Chautauqua Festival explores the culture of food
They say that Henry VIII had a hearty appetite, but it could be he was just enjoying the food served at court. It’s those tricky types of relationships with food that will be explored during this year’s Nevada Humanities Festival & Chautauqua in Reno.
“We’re looking at the topic of the culture of food in relationship to heritage, community, tradition and more,” said Karen Wikander, digital projects and program manager for Nevada Humanities. “While we absolutely want to celebrate the culture of food, we also want to recognize there are some issues around it, too.”
Most or all of the events scheduled in the June 1-24 lineup tie in to this culture of food, including the on-stage performances by actors portraying César Chávez, Luther Burbank Zora Neale Hurston and King Henry VIII during the main festival week, June 19 and June 21-23.
An appetite for the stage
All of the Chautauqua performances promise to be educating and enlivening. Each is scheduled to start at 7 p.m. at the Robert Z. Hawkins Amphitheater at Bartley Ranch, 6000 Bartley Ranch Road. Free music starts at 6 p.m. and the gates open at 5 p.m. Tickets cost $25 for theater seating and $10 for lawn seating.
“Any seat is a good seat,” Wikander said. “Bartley offers that opportunity where you can sit on the lawn, too, and still see the stage. It’s a great venue.”
The evening of June 21 features Fred Blanco as César Chávez, who had ties to food in his effort to improve the lives of farm workers. Blanco will present Chávez’ life not just from the perspective of the activist, but also through the lenses of other people who knew or interacted with him. Blanco, from Los Angeles, performs 12 to 13 different characters tied to Chávez in what should be a riveting performance, according to Wikander.
“He really puts on these performances that give you a sense of the life of César Chávez, but put in the context of that historical moment,” she said.
Henry VIII takes the stage
Returning as King Henry VIII is Frank X. Mullen, a Reno journalist and author, who last assumed the kingly role about six years ago.

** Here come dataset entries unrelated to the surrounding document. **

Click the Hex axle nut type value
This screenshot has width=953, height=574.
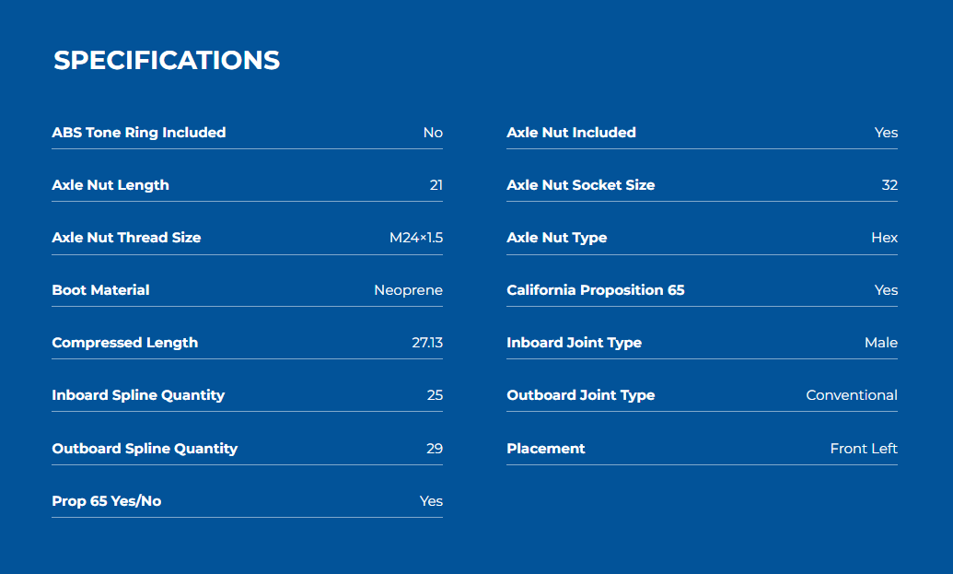[x=884, y=238]
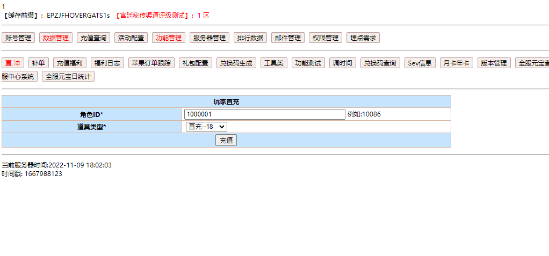Viewport: 549px width, 256px height.
Task: View 福利日志 logs
Action: (107, 63)
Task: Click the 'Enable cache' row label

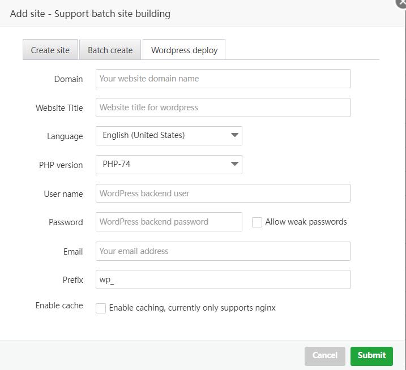Action: 59,306
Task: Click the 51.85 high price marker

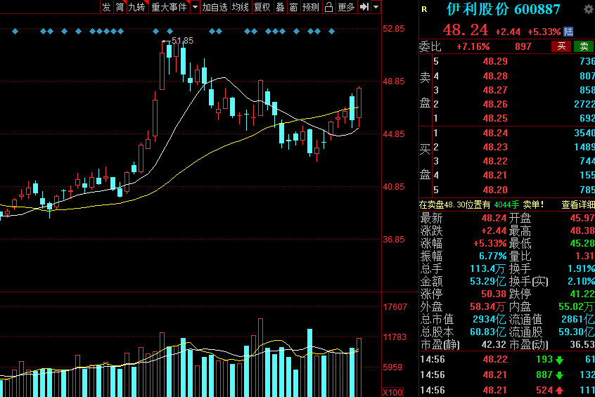Action: pos(182,41)
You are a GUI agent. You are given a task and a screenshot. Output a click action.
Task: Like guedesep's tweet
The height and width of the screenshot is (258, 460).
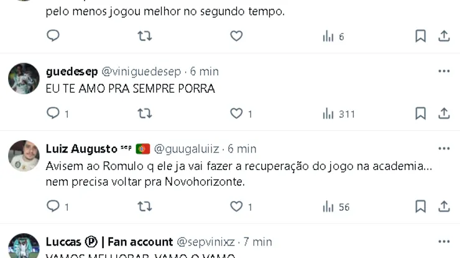click(x=236, y=113)
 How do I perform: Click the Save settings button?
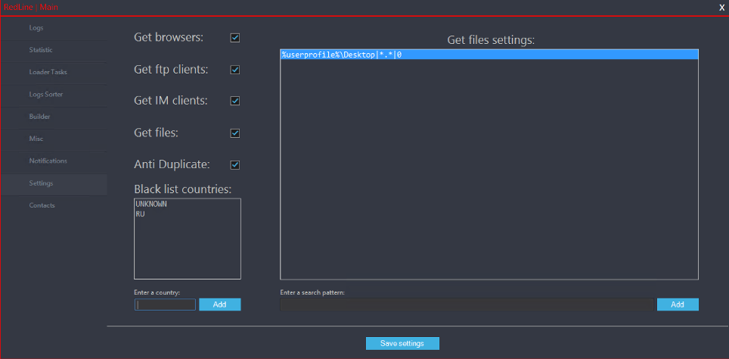[x=402, y=344]
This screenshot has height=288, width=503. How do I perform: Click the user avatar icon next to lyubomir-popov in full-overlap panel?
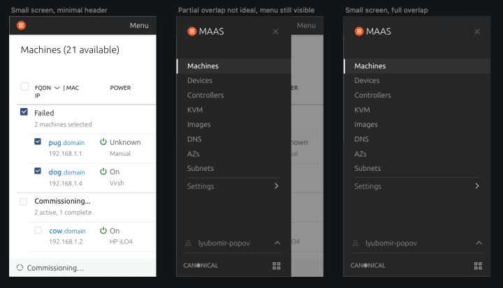point(356,243)
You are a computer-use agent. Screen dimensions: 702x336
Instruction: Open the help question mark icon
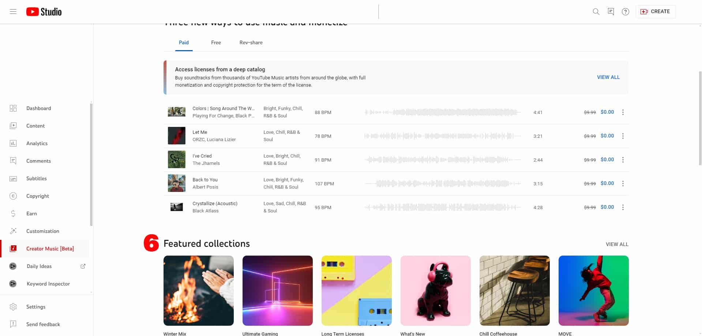[x=626, y=12]
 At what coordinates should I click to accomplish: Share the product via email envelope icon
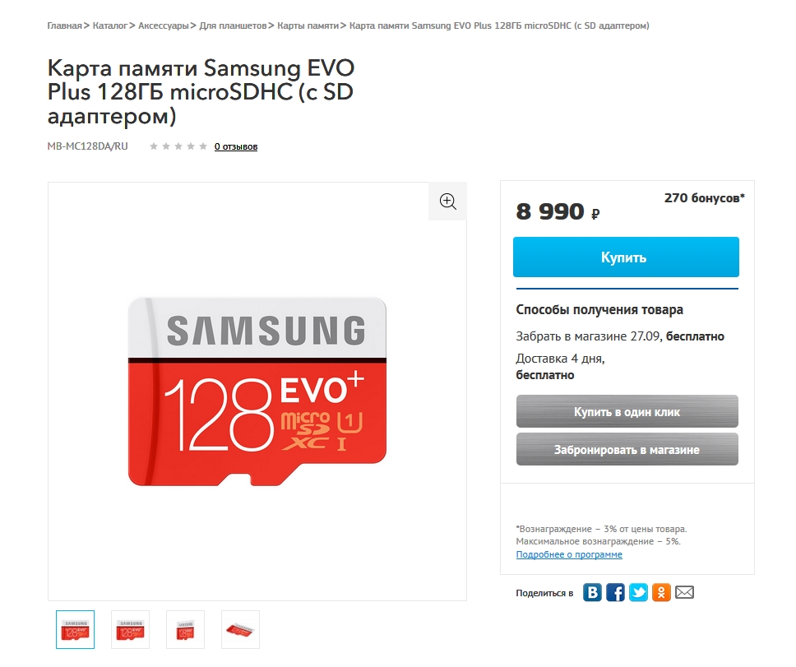point(685,592)
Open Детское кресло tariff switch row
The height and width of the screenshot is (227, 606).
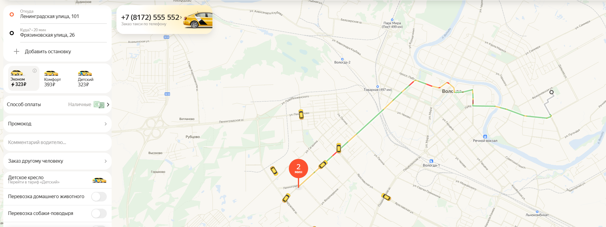pyautogui.click(x=57, y=180)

“This time, with the theme of food, I’ll still get Henry’s biography in, but will focus on the way things were in Tudor times, particularly the way they lived and ate,” Mullen said. “The stereotype of Henry — as a slob who gnawed turkey legs and then threw the bones at his dogs — couldn’t be more wrong. The Tudors were all about good manners and fine dining. Many of the culinary traditions of today, including the variety and presentation of food and the courses we follow, came from the Tudor times.”
He says that Henry VIII’s palace kitchens could serve more than 1,000 people a day if necessary and that for the 600 or so members of the court, meals had many courses and many dishes. In today’s equivalency, Henry VIII might have spent $1 million a month on food, Mullen said. And while royal suppers could last for over three hours, the leftover portions were distributed to servants or the poor and destitute.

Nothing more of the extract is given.